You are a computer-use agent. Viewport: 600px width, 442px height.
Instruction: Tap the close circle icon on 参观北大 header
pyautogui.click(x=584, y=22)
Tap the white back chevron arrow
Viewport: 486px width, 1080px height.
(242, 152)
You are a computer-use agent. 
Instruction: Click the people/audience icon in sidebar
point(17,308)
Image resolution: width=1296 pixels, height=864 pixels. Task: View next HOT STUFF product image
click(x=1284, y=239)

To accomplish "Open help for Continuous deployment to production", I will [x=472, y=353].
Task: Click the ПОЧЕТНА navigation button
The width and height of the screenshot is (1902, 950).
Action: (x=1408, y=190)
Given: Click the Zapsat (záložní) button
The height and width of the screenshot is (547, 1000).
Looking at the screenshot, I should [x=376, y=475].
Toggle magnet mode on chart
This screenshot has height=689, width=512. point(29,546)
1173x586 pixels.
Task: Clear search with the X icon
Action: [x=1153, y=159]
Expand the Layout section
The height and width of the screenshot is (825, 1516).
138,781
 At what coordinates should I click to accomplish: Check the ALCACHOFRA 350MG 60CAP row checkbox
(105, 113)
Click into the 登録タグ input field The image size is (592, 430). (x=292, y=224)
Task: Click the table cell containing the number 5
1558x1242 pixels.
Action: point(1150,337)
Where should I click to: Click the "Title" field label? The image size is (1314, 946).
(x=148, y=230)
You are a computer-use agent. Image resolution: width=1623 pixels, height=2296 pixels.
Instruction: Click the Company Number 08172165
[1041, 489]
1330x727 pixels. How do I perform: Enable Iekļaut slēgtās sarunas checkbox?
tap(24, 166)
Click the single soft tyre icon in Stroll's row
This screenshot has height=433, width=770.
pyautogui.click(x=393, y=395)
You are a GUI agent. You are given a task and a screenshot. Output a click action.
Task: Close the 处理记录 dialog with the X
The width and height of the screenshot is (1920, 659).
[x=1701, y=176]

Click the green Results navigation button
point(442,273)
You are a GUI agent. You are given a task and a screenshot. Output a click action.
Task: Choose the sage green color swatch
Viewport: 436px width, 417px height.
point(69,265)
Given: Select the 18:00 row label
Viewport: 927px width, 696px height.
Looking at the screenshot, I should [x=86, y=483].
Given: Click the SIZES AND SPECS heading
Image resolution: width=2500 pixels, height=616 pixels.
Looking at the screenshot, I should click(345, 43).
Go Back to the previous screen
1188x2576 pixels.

:::

Above are the entries; copy out every line among them that contains the word "agent".

You are a computer-use agent. Viewport: 600px width, 442px height.
You are a computer-use agent. 
You are a computer-use agent. Image resolution: width=1623 pixels, height=2296 pixels.
You are a GUI agent. You are given a task and a screenshot. Output a click action.
You are a GUI agent. You are given a task and a screenshot. Output a click action.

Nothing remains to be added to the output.